» **Problem details**
Rewrite the rows from the line containing "Switch chart to 분 (minute) period" through the line containing "click(x=225, y=237)", changing "The image size is" to "The screenshot size is" and leaving everything else as it is. Return only those lines.

» **Input records**

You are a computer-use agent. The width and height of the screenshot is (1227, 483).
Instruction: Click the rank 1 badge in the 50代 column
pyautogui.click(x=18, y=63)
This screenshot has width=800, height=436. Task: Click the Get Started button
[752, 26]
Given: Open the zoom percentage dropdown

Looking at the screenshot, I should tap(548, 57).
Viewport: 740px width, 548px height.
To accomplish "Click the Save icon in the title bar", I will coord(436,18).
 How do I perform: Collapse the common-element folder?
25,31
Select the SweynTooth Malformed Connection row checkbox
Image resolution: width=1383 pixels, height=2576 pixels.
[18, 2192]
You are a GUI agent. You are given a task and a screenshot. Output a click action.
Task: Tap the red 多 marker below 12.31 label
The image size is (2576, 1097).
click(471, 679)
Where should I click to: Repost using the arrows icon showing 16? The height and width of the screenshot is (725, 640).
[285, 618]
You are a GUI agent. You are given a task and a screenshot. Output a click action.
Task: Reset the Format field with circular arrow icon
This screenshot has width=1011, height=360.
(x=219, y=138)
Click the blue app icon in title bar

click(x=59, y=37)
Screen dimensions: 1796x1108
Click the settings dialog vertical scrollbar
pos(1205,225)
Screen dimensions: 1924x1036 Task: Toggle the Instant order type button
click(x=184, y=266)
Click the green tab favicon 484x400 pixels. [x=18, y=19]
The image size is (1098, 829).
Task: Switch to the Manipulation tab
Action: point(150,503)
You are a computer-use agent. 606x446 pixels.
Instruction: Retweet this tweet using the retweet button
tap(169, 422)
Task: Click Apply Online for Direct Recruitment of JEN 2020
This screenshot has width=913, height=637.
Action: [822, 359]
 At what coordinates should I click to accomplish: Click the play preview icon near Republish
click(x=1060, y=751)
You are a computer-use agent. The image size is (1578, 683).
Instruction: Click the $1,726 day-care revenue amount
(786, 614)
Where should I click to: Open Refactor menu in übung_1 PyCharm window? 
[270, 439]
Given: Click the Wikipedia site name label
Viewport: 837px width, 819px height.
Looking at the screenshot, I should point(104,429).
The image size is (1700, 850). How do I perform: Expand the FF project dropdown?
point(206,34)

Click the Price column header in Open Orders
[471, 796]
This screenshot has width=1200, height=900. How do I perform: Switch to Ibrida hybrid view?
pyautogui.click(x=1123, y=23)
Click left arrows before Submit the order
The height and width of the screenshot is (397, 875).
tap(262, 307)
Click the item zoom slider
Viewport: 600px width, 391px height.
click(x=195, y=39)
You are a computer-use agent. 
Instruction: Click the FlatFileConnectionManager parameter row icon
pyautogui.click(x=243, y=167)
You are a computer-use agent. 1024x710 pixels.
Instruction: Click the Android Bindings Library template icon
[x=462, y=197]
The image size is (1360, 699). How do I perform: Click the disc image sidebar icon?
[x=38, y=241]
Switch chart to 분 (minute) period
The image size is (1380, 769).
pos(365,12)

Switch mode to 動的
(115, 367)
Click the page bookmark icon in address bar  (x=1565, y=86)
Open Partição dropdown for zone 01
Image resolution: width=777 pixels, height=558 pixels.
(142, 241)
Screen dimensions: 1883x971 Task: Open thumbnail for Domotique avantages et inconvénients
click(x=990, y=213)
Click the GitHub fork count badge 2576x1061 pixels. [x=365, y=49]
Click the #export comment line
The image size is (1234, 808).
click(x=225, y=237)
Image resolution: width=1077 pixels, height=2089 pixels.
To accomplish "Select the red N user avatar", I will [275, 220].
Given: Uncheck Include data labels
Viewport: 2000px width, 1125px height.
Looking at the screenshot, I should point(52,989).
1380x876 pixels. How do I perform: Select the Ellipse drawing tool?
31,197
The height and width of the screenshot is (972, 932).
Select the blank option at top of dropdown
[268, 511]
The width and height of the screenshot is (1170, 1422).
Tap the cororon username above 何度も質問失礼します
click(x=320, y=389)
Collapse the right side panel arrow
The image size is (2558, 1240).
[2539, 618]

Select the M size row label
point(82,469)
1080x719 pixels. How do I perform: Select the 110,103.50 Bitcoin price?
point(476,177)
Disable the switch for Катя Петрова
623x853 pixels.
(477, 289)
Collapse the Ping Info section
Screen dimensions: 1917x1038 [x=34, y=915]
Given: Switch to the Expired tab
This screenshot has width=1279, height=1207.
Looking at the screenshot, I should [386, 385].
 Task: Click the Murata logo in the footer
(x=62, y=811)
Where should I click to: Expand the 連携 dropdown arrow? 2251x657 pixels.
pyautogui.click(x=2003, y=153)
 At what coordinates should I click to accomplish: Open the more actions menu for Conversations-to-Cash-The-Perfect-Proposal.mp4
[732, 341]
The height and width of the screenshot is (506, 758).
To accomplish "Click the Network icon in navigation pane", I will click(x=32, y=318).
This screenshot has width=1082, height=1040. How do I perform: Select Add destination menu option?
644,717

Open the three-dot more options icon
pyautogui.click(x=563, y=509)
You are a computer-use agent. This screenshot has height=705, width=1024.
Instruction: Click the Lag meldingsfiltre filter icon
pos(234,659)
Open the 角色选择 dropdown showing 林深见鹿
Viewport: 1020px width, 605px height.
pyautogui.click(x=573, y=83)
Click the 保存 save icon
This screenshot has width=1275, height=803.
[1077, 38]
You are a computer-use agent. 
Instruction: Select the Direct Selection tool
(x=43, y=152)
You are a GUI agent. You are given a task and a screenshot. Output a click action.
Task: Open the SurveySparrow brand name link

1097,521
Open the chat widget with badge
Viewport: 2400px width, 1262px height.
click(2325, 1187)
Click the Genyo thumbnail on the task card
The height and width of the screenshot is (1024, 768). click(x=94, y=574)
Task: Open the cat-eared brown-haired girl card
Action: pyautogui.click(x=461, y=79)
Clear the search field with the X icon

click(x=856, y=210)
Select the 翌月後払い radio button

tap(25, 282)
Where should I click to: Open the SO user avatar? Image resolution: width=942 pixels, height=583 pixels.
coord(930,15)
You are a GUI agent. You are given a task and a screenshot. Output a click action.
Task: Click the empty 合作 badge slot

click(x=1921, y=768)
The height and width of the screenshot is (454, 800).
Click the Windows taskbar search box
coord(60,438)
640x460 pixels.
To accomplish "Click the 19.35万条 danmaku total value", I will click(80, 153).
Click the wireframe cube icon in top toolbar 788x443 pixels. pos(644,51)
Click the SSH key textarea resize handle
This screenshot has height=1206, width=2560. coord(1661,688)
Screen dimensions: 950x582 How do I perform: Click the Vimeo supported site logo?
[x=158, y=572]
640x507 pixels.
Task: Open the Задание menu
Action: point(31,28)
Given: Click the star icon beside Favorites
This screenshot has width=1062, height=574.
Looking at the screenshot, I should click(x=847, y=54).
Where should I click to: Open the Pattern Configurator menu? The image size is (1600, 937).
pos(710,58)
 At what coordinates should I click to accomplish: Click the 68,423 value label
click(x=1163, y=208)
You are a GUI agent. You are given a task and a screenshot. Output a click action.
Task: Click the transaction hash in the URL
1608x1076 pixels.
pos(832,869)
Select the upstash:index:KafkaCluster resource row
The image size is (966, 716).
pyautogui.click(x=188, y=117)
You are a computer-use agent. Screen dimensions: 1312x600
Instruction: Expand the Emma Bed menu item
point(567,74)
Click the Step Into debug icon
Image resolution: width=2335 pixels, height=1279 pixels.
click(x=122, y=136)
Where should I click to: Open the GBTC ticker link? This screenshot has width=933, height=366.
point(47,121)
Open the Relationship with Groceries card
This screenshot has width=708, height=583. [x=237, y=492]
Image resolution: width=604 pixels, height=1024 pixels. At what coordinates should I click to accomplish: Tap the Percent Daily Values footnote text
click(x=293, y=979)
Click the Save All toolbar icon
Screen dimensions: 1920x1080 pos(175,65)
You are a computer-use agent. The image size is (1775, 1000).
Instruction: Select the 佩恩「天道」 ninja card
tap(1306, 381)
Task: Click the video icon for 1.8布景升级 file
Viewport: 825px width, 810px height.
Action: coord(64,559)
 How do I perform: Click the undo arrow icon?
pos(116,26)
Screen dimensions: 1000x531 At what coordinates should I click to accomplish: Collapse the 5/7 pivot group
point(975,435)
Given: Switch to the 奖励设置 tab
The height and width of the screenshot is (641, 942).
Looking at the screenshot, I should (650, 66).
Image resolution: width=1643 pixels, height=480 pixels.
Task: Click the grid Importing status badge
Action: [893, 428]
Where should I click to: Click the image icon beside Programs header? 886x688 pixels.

» **Solved exercise**
Switch chart to 분 (minute) period
The screenshot size is (1380, 769).
pos(365,12)

Switch mode to 動的
(115, 367)
Click the page bookmark icon in address bar  (x=1565, y=86)
Open Partição dropdown for zone 01
Image resolution: width=777 pixels, height=558 pixels.
(142, 241)
Screen dimensions: 1883x971 Task: Open thumbnail for Domotique avantages et inconvénients
click(x=990, y=213)
Click the GitHub fork count badge 2576x1061 pixels. [x=365, y=49]
Click the #export comment line
The screenshot size is (1234, 808).
click(x=225, y=237)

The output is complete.